La Macedonia ha accettato di cambiare nome

Potrebbe diventare la "Repubblica della Macedonia settentrionale", mettendo fine a una lunga disputa con la Grecia: ora ci sarà un referendum

(ROBERT ATANASOVSKI/AFP/Getty Images)

Dopo una lunghissima trattativa diplomatica mediata dalle Nazioni Unite, la Macedonia ha accettato di cambiare il suo nome in Repubblica della Macedonia settentrionale. Questo dovrebbe rassicurare la Grecia, che da anni protestava contro il nome della Macedonia, considerato un segnale delle ambizioni territoriali del confinante paese sull’omonima regione della Grecia. L’accordo dovrà ora essere approvato con un referendum dai cittadini macedoni – che in ogni caso continueranno a chiamarsi così – e successivamente dal parlamento greco. Non è scontato che accada, ma ci sono buone possibilità.

Il problema legato al nome della Macedonia esiste da quando nel 1991 la Macedonia dichiarò la sua indipendenza dalla Jugoslavia scegliendo il nome “Repubblica di Macedonia”, lo stesso nome che aveva quando faceva parte della federazione jugoslava. Alcuni cittadini e politici greci accusarono il nuovo paese di essersi appropriato di un nome e di un’identità culturale e storica appartenente a un’area geografica che rientrava nei confini dello stato greco. Secondo questa tesi, la Repubblica di Macedonia si era appropriata di una parte della cultura greca, “sfruttando” la figura storica di Alessandro Magno (a cui era fino a poco tempo fa intitolato l’aeroporto di Skopje, la capitale della Macedonia). Usare quel nome era percepito da questa fazione greca come una minaccia di pretese sulla regione greca della Macedonia.
Il primo ministro greco Alexis Tsipras ha lodato il compromesso raggiunto con la Macedonia, dicendo che questo metterà fine alle ambiguità sull’origine storica del paese e sulle sue mire espansionistiche. Il nuovo nome della Macedonia, ha detto Tsipras, varrà sia a livello internazionale che domestico. Se verrà approvato dai cittadini macedoni, l’accordo non comporterà un cambio del nome con cui vengono chiamati loro e la loro lingua, a cui ci si riferirà ancora come “macedoni” e “macedone”.

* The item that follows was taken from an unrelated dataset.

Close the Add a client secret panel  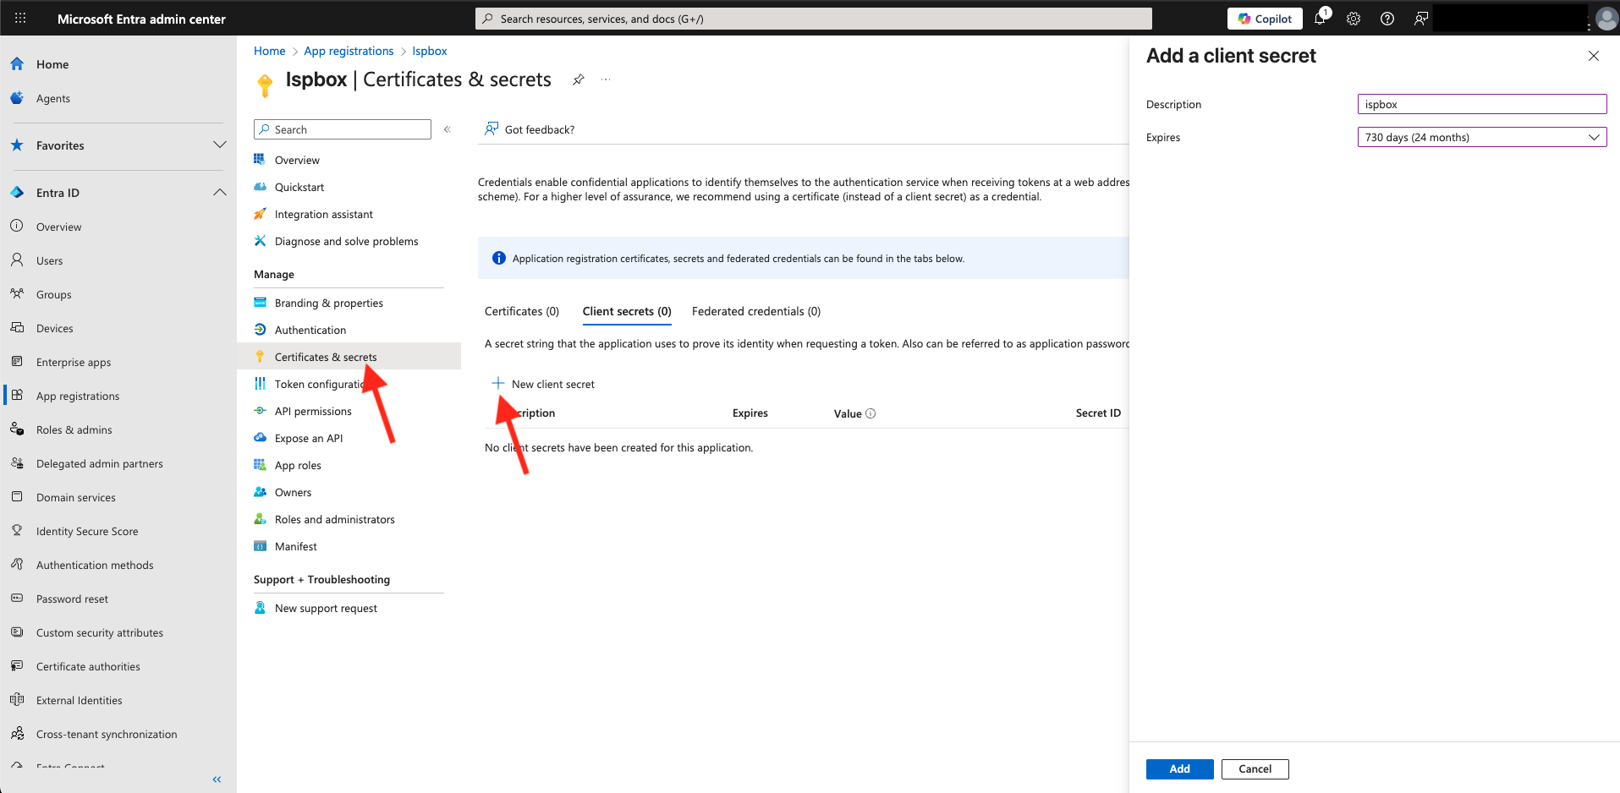(1594, 56)
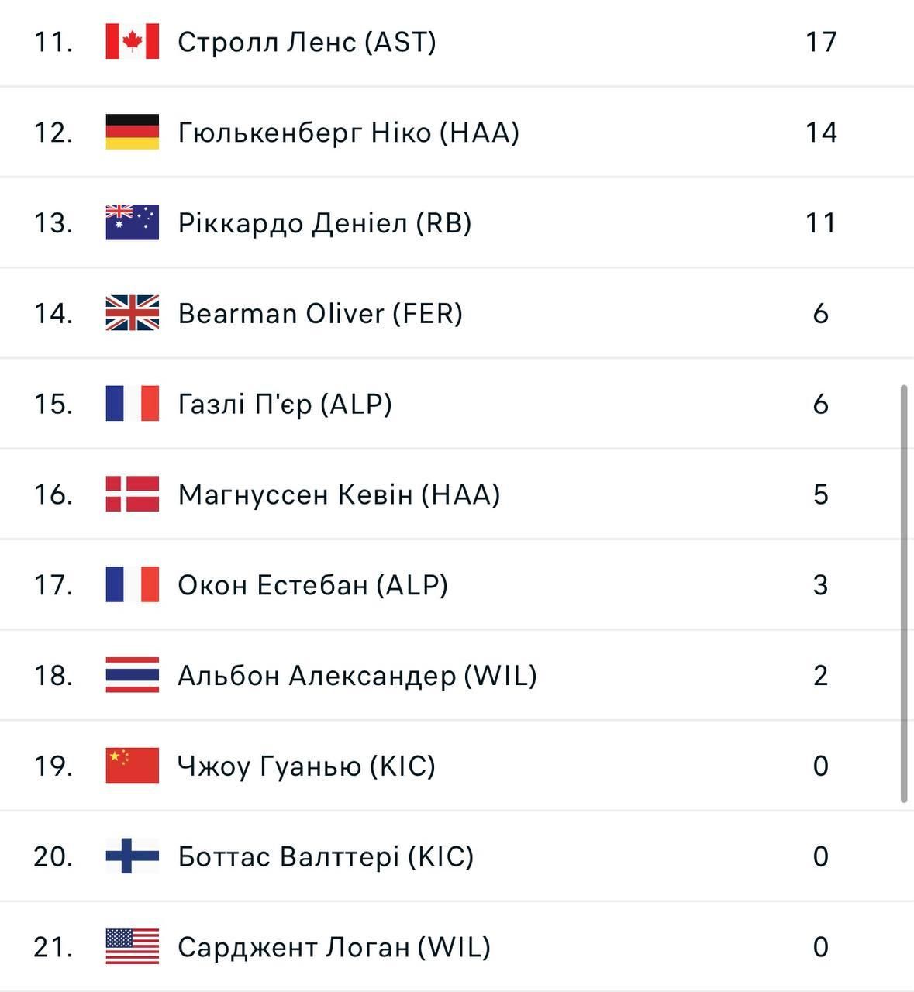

A causa del nome “Macedonia”, negli anni Novanta la Grecia si oppose all’entrata della Macedonia nella NATO e nell’Unione Europea. Per evitare problemi nel 1993 le Nazioni Unite accettarono la Macedonia a patto che il suo nome ufficiale diventasse “Former Yugoslav Republic of Macedonia” (FYROM). Nel 1995 il contenzioso tra Grecia e Macedonia arrivò alla Corte internazionale di giustizia dell’Aja: nel 2011 la Corte diede ragione alla Macedonia, che ha infatti continuato a chiamarsi con il nome scelto nel 1991. Nel frattempo, però, la Macedonia non è ancora entrata né nell’Unione Europea né nella NATO. A gennaio i governi greco e macedone si erano accordati per iniziare nuovi colloqui.